How and when to build a team
Many upholsterers never hire an employee, instead running their business themselves. Those who want to grow their business beyond what a single person can manage may hire an assistant once their incoming revenue supports an employee’s salary.
State & Local Business Licensing Requirements
Certain state permits and licenses may be needed to operate an upholstery business. Learn more about licensing requirements in your state by visiting SBA’s reference to state licenses and permits.
For information about local licenses and permits:
- Check with your town, city or county clerk’s office
- Get assistance from one of the local associations listed in US Small Business Associations directory of local business resources.
Most businesses are required to collect sales tax on the goods or services they provide. To learn more about how sales tax will affect your business, check out our informative guide, Sales Tax for Small Businesses.
Upholstery businesses should consider requiring clients to sign a service agreement before starting a new project. This agreement should clarify client expectations and minimize risk of legal disputes by setting out payment terms and conditions, service level expectations, and intellectual property ownership. Here is an example service agreement.
Recommended: Rocket Lawyer makes it easy to create a professional service agreement for your upholstery business when you sign up for their premium membership. For $39.95 per month, members receive access to hundreds of legal agreements and on call attorneys to get complimentary legal advice.
Certificate of Occupancy
An upholstery business can be run out of a storefront. Businesses operating out of a physical location typically require a Certificate of Occupancy (CO). A CO confirms that all building codes, zoning laws and government regulations have been met.
- If you plan to lease office space:
- It is generally the landlord’s responsibility to obtain a CO.
- Before leasing, confirm that your landlord has or can obtain a valid CO that is applicable to an upholstery business.
- After a major renovation, a new CO often needs to be issued. If your place of business will be renovated before opening, it is recommended to include language in your lease agreement stating that lease payments will not commence until a valid CO is issued.
- If you plan to purchase or build office space:
- You will be responsible for obtaining a valid CO from a local government authority.
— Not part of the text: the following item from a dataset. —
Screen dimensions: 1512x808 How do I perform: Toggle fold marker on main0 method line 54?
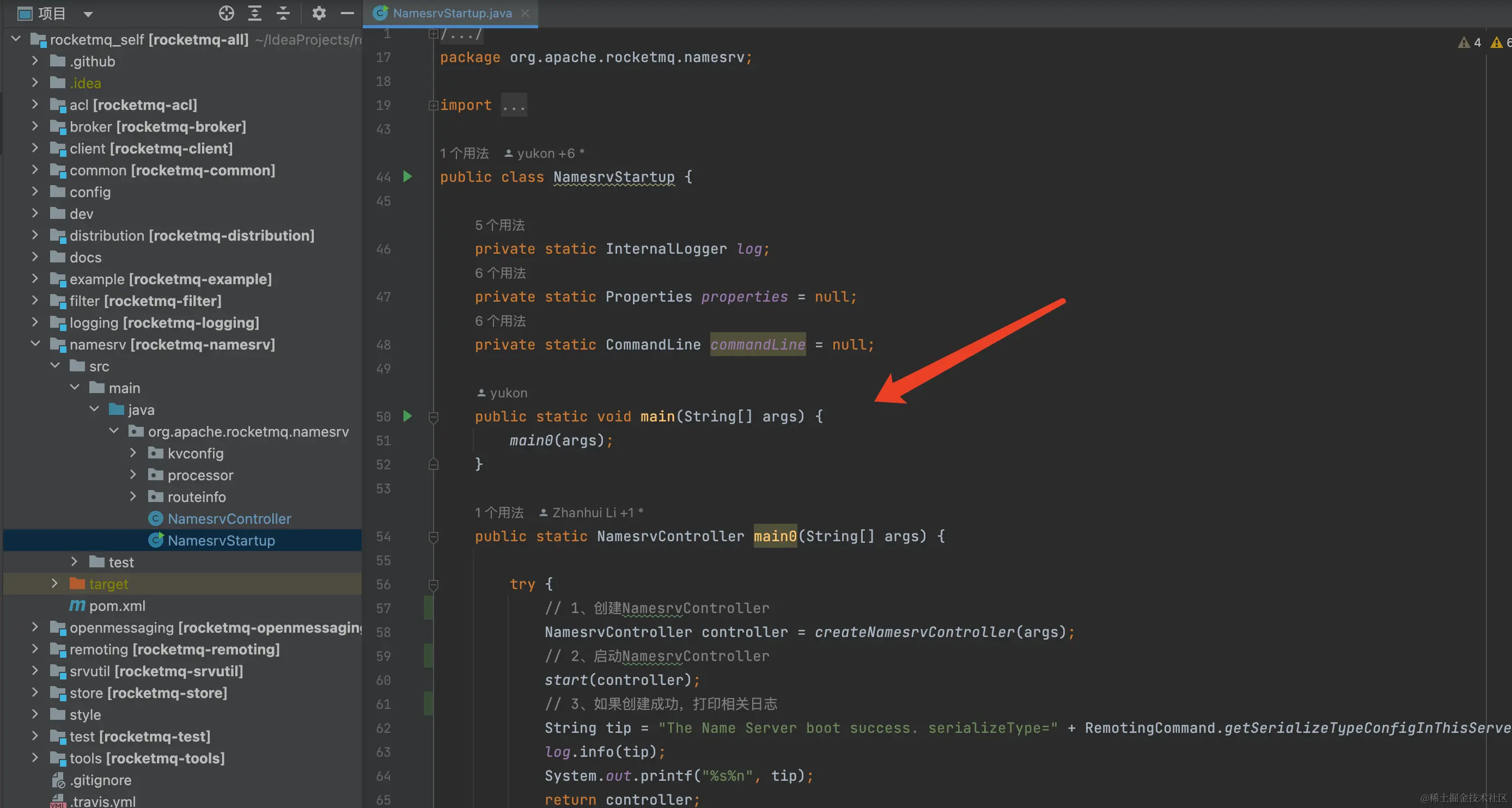[x=433, y=536]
- Review all building codes and zoning requirements for you business’ location to ensure your upholstery business will be in compliance and able to obtain a CO.
How much can you charge customers?
According to HomeAdvisor, the average furniture upholstery job costs $648, but how much a job actually costs can vary a lot. Reupholstering a single dining room chair may be just $40, while reupholstering a big sofa can run $1,200.
What are the ongoing expenses for an upholstery business?
As long as business owners have a workspace in their home, the ongoing expenses for an upholstery business are low. Business owners must cover their vehicle’s fuel and maintenance costs, and they may occasionally need to replace a broken tool.
Business owners must also need to purchase any fabric and cushioning that jobs require. These costs, however, are paid for by customers.
How much profit can an upholstery business make?
How much upholsterers make varies depending on their location and level of expertise. One 30-year veteran of the industry reports charging customers $44 per hour of “bench time” (hour of labor).
Running an upholstery business involves a lot more than reupholstering furniture, though. Another upholsterer reports that only one-third to one-half of his time is spent working at his bench. Based on these two figures, an upholstery business owner might expect to earn between $586 and $880 per 40-hour week.
How can you make your business more profitable?
An upholstery business can increase its profitability by upcycling used furniture. Worn-out furniture can sometimes be found for free, reupholstered and then sold at a significant profit.